┌──

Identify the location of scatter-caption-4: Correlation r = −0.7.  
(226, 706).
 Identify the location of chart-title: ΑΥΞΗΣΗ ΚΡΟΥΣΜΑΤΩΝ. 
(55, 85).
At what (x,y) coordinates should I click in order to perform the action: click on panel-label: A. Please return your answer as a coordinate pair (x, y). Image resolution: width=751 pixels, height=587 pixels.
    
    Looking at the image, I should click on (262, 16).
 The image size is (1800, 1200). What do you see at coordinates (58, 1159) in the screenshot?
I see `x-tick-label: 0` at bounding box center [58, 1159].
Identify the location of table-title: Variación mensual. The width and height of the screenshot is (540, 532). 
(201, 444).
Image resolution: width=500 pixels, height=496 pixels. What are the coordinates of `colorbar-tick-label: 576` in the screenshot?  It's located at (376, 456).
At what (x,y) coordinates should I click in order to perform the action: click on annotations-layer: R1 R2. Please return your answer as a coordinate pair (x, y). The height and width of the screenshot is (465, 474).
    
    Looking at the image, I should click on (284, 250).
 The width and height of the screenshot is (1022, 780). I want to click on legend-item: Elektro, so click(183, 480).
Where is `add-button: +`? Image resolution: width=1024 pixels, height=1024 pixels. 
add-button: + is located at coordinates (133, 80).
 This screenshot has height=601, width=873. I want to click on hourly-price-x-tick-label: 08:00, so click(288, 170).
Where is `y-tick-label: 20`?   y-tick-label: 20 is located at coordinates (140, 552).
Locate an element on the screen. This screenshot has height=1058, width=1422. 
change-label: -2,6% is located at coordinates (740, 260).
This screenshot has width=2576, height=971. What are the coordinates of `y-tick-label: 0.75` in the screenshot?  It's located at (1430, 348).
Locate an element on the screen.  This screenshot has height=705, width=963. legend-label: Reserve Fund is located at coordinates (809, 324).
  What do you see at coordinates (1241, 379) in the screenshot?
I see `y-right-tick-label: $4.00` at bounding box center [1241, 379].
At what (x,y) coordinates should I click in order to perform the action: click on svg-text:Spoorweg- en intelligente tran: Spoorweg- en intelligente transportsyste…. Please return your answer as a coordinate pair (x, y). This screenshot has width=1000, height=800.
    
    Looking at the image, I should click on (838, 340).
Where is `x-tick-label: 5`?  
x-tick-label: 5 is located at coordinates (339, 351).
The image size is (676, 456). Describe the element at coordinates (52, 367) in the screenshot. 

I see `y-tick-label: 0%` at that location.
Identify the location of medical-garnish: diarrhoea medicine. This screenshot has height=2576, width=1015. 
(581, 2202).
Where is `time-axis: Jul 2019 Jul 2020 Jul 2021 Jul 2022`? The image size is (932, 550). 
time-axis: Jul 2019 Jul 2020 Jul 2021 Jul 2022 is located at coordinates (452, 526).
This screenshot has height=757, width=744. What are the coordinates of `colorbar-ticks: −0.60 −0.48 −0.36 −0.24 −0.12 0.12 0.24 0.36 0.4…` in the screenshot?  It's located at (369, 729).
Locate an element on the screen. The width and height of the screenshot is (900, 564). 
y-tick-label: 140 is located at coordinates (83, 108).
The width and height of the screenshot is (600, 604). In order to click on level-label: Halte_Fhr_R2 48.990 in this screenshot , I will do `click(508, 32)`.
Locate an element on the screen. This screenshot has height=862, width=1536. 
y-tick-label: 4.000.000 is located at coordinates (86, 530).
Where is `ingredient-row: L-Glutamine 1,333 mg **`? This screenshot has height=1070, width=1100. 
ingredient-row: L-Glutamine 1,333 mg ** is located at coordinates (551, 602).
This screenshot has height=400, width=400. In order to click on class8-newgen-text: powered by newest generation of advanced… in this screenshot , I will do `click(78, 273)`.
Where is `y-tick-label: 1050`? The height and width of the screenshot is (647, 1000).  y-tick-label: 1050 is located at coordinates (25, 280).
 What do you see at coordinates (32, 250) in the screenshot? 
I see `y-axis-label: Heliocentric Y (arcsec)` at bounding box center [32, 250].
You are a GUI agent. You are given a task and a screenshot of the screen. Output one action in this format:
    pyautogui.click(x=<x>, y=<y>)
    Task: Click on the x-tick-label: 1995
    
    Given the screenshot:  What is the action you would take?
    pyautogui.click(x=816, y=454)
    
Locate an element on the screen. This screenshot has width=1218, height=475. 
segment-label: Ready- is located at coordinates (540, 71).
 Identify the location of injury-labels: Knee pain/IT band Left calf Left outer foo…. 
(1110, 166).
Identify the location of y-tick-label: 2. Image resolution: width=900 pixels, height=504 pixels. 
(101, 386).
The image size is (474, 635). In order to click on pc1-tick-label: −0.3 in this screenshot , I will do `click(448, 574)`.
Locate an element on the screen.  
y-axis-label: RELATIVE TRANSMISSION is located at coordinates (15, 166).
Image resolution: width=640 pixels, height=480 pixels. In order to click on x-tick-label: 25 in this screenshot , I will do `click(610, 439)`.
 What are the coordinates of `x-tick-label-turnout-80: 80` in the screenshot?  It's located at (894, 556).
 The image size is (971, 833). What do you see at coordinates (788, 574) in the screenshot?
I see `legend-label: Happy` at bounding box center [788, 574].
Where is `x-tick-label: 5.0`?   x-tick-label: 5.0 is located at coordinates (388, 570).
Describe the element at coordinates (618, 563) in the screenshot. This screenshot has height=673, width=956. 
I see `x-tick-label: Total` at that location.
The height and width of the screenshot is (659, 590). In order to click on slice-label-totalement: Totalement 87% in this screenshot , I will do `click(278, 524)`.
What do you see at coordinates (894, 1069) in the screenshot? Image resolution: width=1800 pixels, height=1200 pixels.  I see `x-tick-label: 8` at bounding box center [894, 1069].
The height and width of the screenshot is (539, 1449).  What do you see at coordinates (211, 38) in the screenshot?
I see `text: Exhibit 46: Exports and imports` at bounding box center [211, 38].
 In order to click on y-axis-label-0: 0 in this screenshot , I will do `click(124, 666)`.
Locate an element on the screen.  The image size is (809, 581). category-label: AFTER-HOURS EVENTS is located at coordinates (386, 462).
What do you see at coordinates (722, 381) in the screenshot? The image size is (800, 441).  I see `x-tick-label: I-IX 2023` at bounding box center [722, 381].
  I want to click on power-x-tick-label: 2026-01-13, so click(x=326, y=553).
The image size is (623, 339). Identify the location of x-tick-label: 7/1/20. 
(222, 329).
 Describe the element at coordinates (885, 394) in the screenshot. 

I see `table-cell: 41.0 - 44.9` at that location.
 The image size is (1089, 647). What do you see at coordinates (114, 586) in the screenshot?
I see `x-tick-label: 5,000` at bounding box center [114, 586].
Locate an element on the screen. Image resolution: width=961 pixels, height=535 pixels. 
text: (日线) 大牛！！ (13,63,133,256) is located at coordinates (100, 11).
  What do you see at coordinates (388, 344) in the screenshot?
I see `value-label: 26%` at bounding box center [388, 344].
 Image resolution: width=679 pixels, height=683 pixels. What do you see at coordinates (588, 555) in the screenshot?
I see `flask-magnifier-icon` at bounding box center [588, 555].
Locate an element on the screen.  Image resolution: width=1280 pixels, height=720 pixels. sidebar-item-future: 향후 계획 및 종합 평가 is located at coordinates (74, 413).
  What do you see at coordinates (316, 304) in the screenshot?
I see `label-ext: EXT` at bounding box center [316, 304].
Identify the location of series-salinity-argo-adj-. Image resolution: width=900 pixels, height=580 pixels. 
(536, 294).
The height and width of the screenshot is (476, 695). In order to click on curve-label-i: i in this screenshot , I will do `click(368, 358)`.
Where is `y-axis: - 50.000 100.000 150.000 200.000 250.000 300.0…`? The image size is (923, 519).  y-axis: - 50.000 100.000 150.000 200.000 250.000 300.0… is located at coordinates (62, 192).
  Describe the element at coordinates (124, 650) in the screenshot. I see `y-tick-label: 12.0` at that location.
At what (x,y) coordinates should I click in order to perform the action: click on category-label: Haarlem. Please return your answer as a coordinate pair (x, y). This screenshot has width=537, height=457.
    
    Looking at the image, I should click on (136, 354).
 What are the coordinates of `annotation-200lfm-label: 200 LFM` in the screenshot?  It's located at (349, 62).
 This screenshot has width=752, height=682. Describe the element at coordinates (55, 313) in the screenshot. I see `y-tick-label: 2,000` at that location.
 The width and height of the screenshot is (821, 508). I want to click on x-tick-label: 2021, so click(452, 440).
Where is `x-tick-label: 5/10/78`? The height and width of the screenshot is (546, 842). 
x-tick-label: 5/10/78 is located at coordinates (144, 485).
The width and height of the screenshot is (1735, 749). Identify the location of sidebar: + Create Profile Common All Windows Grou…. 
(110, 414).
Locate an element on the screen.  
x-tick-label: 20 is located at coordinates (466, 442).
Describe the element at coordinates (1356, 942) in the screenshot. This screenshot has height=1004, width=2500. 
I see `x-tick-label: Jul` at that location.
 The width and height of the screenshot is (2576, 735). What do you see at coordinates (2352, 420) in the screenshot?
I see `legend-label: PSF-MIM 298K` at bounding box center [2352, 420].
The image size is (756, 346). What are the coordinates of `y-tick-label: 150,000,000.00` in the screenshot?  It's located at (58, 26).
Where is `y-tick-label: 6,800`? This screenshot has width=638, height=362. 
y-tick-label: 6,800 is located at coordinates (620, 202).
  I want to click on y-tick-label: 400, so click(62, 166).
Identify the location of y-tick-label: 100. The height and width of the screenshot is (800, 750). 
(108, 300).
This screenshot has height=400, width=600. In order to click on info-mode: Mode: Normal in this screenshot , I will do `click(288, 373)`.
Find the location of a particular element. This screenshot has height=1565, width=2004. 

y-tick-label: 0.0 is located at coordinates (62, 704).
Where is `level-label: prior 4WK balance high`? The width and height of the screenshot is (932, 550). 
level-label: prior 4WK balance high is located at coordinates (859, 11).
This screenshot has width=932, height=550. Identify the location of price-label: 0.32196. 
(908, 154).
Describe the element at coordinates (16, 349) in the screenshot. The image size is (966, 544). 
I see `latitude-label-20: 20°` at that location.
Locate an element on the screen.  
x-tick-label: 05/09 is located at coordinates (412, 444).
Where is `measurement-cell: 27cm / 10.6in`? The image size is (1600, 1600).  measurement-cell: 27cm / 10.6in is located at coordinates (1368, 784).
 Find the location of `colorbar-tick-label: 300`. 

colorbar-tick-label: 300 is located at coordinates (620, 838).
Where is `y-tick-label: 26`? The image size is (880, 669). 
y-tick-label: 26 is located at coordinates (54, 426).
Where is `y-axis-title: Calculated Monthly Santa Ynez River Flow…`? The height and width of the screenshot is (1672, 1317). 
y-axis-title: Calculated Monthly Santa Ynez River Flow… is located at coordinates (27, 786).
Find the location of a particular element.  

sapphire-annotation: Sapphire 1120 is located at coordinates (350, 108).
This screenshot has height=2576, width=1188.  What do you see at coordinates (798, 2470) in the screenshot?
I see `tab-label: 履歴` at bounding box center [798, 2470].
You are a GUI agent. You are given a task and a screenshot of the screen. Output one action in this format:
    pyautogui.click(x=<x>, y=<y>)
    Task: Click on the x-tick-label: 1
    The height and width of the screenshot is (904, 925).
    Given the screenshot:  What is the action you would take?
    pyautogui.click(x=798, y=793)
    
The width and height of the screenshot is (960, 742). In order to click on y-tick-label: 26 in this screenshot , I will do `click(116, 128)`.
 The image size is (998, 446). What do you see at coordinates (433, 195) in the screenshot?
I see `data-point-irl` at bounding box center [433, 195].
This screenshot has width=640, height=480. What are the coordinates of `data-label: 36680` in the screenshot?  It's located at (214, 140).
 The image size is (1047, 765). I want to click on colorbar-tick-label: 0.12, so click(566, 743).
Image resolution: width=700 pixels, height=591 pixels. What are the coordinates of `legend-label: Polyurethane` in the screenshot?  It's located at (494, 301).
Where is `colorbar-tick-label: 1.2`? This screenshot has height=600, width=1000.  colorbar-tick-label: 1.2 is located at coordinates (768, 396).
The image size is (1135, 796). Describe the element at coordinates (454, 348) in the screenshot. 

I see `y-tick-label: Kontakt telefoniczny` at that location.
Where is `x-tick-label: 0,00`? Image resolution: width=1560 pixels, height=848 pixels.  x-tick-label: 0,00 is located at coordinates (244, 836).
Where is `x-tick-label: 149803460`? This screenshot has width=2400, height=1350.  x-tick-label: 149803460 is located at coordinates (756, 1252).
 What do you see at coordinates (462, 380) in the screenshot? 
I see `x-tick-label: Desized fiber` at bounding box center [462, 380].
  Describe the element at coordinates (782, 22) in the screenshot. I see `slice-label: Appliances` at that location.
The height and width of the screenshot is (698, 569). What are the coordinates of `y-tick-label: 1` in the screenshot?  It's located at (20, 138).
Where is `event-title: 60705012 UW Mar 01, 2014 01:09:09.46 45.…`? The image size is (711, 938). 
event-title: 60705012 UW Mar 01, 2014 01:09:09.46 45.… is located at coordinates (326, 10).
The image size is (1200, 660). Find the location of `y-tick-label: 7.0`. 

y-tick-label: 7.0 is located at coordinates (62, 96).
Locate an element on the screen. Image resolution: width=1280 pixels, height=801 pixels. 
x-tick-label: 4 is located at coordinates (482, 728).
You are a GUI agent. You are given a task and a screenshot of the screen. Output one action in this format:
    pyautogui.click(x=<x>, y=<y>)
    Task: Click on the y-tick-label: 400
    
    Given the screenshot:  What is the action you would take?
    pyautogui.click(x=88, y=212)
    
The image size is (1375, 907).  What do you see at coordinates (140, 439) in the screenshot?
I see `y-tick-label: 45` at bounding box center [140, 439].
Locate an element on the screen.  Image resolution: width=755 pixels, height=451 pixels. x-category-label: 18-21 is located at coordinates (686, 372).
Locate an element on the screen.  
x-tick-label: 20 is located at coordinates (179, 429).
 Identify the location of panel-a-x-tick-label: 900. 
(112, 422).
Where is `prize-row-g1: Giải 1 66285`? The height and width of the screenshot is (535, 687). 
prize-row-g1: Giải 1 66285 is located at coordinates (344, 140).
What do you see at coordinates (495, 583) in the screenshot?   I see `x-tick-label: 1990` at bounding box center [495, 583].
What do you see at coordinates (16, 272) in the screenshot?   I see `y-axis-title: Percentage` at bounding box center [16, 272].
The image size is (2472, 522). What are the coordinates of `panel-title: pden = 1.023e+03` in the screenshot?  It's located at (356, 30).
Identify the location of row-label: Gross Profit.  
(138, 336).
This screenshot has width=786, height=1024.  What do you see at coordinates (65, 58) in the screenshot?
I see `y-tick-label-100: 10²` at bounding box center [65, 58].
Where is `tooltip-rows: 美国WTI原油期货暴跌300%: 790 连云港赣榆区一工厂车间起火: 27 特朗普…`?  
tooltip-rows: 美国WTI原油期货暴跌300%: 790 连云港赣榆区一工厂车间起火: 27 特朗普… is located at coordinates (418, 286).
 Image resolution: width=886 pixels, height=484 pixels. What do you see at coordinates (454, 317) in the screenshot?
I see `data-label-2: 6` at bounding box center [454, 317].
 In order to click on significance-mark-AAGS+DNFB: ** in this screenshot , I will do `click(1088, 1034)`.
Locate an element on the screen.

└──

Task objective
Quote verbatim the records from the line containing "coordinates (756, 1252)." through the line containing "x-tick-label: 4 is".

Task solution
Where is `x-tick-label: 149803460`? This screenshot has width=2400, height=1350.  x-tick-label: 149803460 is located at coordinates (756, 1252).
 What do you see at coordinates (462, 380) in the screenshot? 
I see `x-tick-label: Desized fiber` at bounding box center [462, 380].
  Describe the element at coordinates (782, 22) in the screenshot. I see `slice-label: Appliances` at that location.
The height and width of the screenshot is (698, 569). What are the coordinates of `y-tick-label: 1` in the screenshot?  It's located at (20, 138).
Where is `event-title: 60705012 UW Mar 01, 2014 01:09:09.46 45.…`? The image size is (711, 938). 
event-title: 60705012 UW Mar 01, 2014 01:09:09.46 45.… is located at coordinates (326, 10).
The image size is (1200, 660). Find the location of `y-tick-label: 7.0`. 

y-tick-label: 7.0 is located at coordinates (62, 96).
Locate an element on the screen. Image resolution: width=1280 pixels, height=801 pixels. 
x-tick-label: 4 is located at coordinates (482, 728).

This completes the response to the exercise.